Friday, August 25, 2006

Pub Grub

Word has reached us that Gordie ‘would you like a f**k with that’ Ramsey is to dip his garcic infused toe in the churning waters of gastropubbery. Britain’s drinkers, already suffering from an onslaught of ‘themed’ bars (space theme = astropub, Cuban theme = Castropub, cockney theme = rubadubdubpub) reached for their bottle openers and issued a collective shudder.

If you are a gentleman, you go to the pub to drink beer. If you are a sophisticate, you might also order a bag of pork scratchings. If you are from London, these pork scratchings will be hairless.

What the hell is wrong with just having a pub that serves beer. Is this now too outlandish a concept? Must we have tapas and tempura with out mild and bitter?

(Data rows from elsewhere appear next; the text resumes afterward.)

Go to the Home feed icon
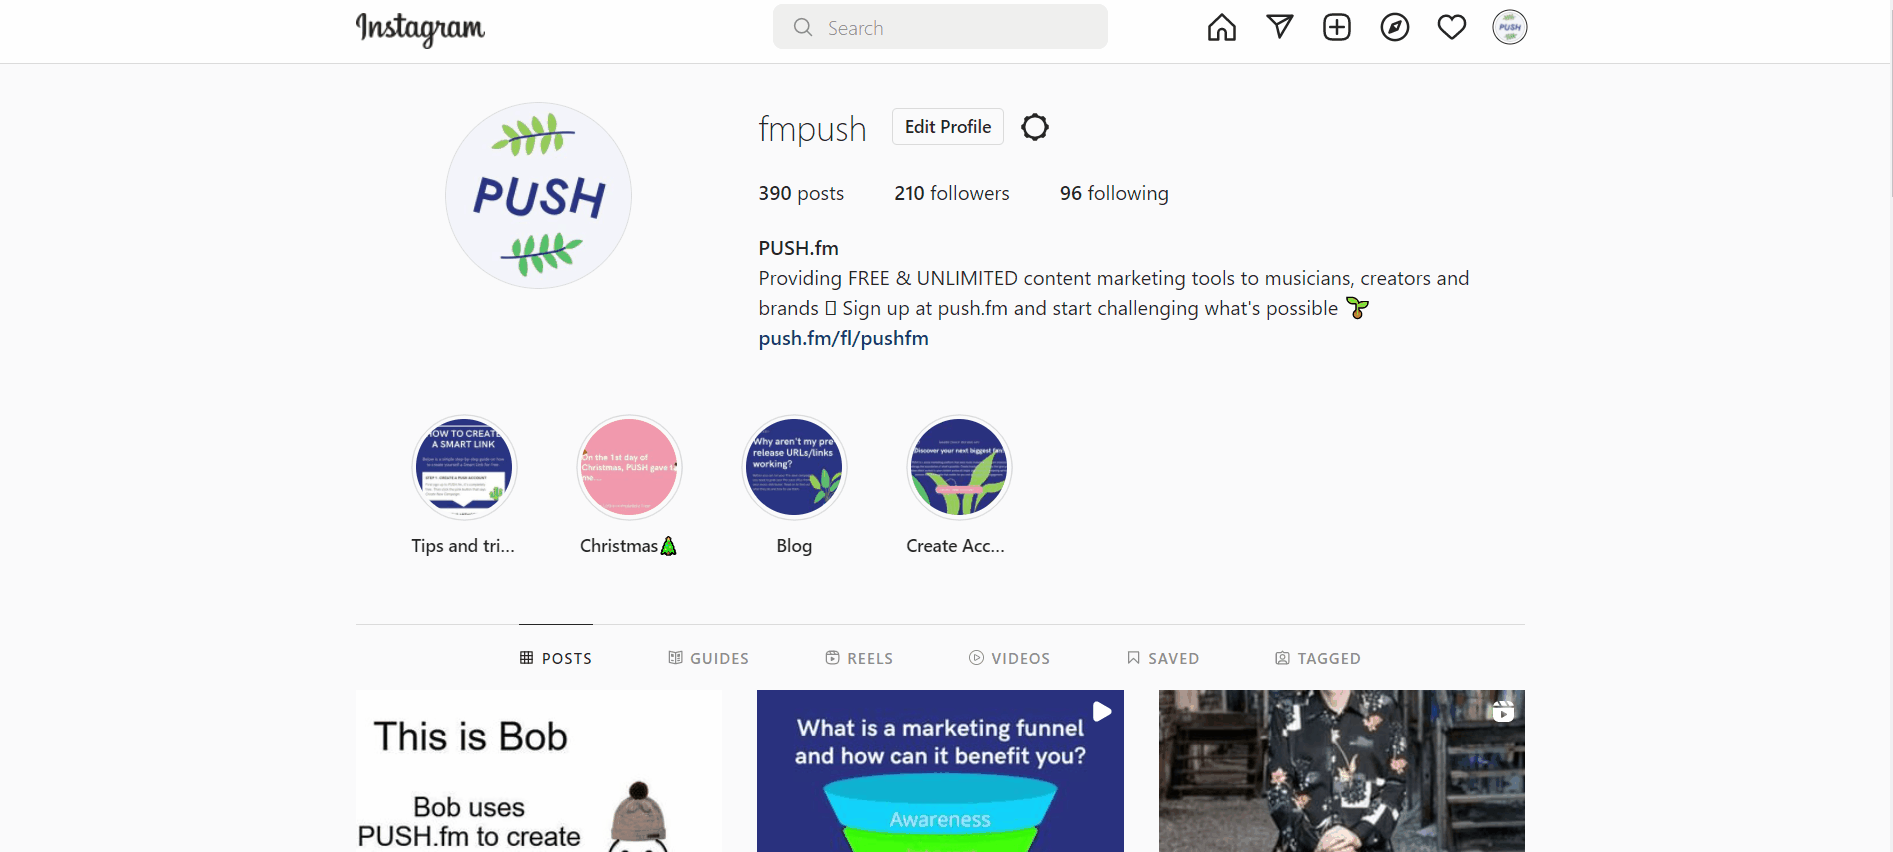 [x=1221, y=27]
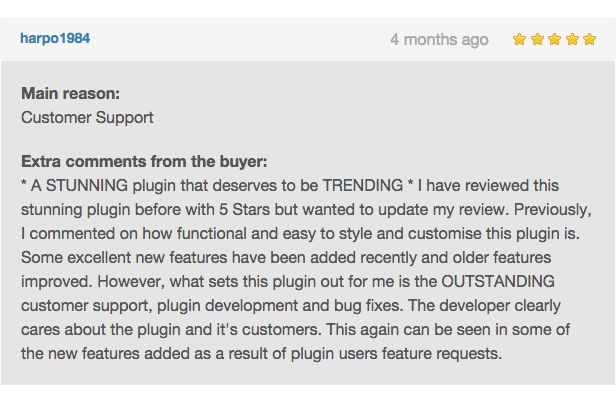Open the harpo1984 user profile link

(55, 39)
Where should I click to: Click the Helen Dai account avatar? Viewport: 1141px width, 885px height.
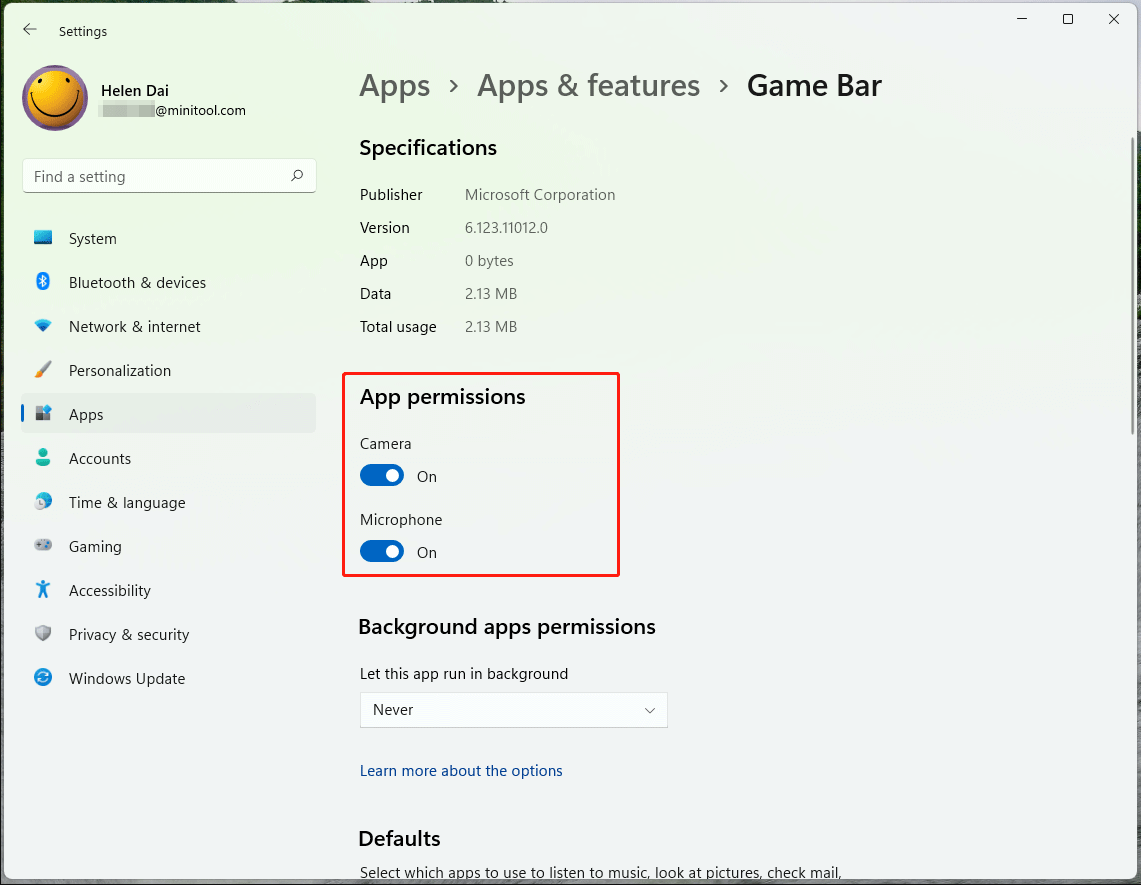click(x=55, y=98)

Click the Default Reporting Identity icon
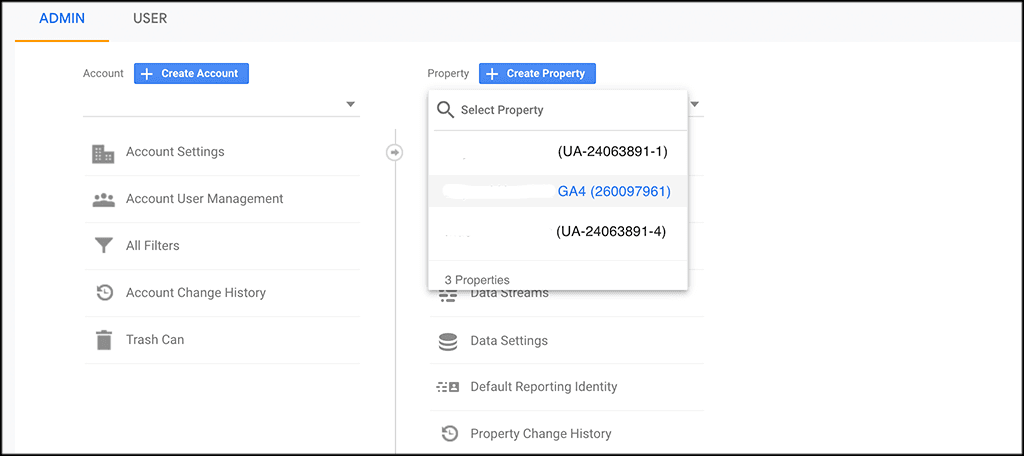[x=448, y=387]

The last thing you need in a pub is somebody explaining to you that your woodcock and jabberwocky pie today has been humanly and sustainably killed with an organic sickle by the light of a full moon. This is not pub fare. If you want to make a success of food in pubs the answer is obvious - sell kebab.

Don’t mess with our pubs. So few of them are left in any kind of decent condition that they should get some sort of world heritage status. I’ve eaten in Claridge’s of course and while it was lovely it did not strike me as the sort of place where the manager would see his skills and menu transfer flawlessly to the Red Lion at 11:20 on a Friday night.

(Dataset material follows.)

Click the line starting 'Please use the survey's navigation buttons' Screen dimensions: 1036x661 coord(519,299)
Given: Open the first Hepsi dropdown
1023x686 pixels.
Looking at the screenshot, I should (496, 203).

Fine dining has its place. That place is London. The rest of us know that you can get great food and you can get great beer and you can often get both at the same place - there is no crisis! Is GR styling himself as a latter day St Jamie, has he spotted a roulard of comfit shaped hole in the nation’s diet? He should think before he takes a sledgehammer to the last Victorian tile and glass boozer in the land and installs food, probably a wine list and, god help us, foreigners on the staff.

All that is good and holy and true and right is being hunted to extinction by floppy haired dilettantes trailing tee-vee crews and opinions. There is only one culinary bastion left - the caravan based layby café. No Michelin stars, two Michelin tyres and bacon butties served hot and greasy to the travelling masses. I used to think the only threat to these was the environmental health, now I suppose Marco Pierre Shite will be seeking to give them a makeover too.